Beijing-based retailer Wumart Stores Inc will establish a joint venture with Beijing Aoshikai Group Co, a traditional grocery operator and food processor, in a bid to further tap the capital's retail sector, according to reports.
Wumart will inject capital while Aoshikai will invest assets, according to a Beijing News report. Both sides declined to reveal how much money is involved in the deal or the percentage of ownership.
The new firm, Beijing Aoshikai Wumart Co Ltd, will consolidate Aoshikai's outlet resources and turn them into supermarkets under Wumart's business model, the report said.
Aoshikai is a State-owned firm, headquartered at Beijing's Dongcheng district. It has several traditional large-scale grocery stores, including Chaonei Grocery Market, Xinxingli Grocery Market and Jiaodaokou Market. It also has two traditional Beijing food brands, Quansuzhai bean curd and Puwufang meat, both of which have over 100 years of history.
The new company will renovate some Aoshikai outlets into large-scale supermarkets, making use of Wumart's modern management mechanism and distribution channel operations.
In the meantime, Aoshikai's traditional products will be marketed through Wumart's distribution network.
Wu Jianzhong, chairman of Wumart, said with the rapid expansion of overseas retailing giants, domestic players should actively seek partnerships with each other.
"If local players 'fight' independently (against overseas rivals), most likely a large number of them will be defeated," Wu was quoted by Beijing Youth Daily as saying.

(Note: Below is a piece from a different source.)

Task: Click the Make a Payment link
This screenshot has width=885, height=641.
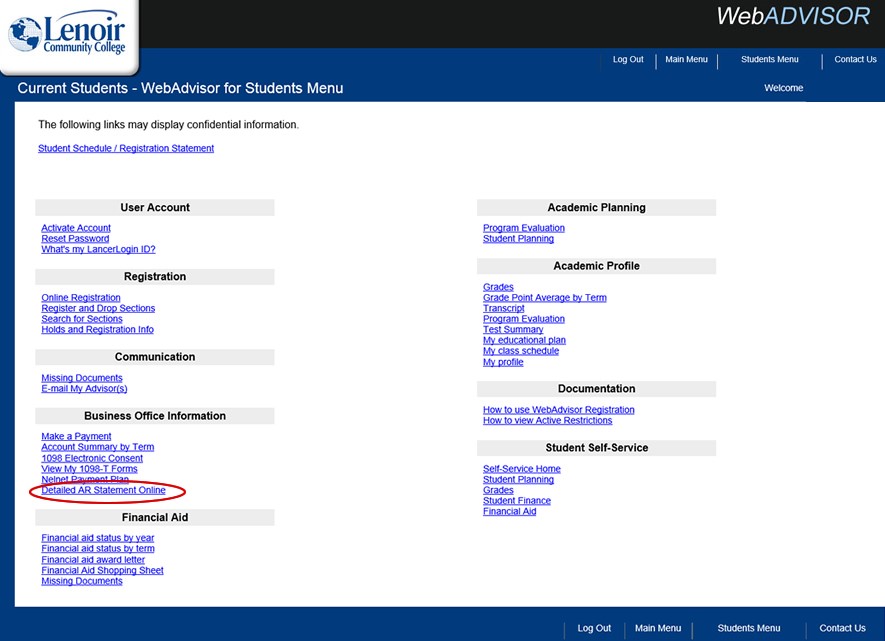Action: point(76,437)
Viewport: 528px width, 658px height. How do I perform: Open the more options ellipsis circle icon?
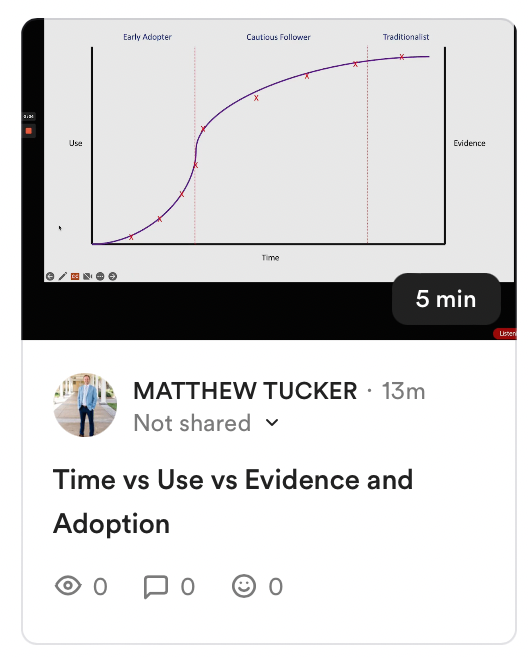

Gao Xiuyun, general manager of Aoshikai, called the partnership a win-win deal. Aoshikai has network of resources in the city's downtown area, and Wumart has the advanced retail concept, management and technological experience.
Wang Yao, deputy secretary-general of China General Chamber of Commerce, said it is a trend for the traditional grocery markets to be upgraded into modern supermarkets. As living standards improve, customers prefer a cleaner and better-organized shopping environment and open-shelf product display.
Wang said increasing the number of stores is important for local chain retailers, but enhancing overall strength is the key to compete against overseas operators.
"The strength can be seen from the personnel resources, management methods and abundant capital support," he explained.
In the first quarter of the year, Wumart's profit jumped 25 percent as rising incomes spurred consumption. Net income rose to 78 million yuan from 62.4 million yuan a year earlier, and sales increased 50 percent to 2 billion yuan.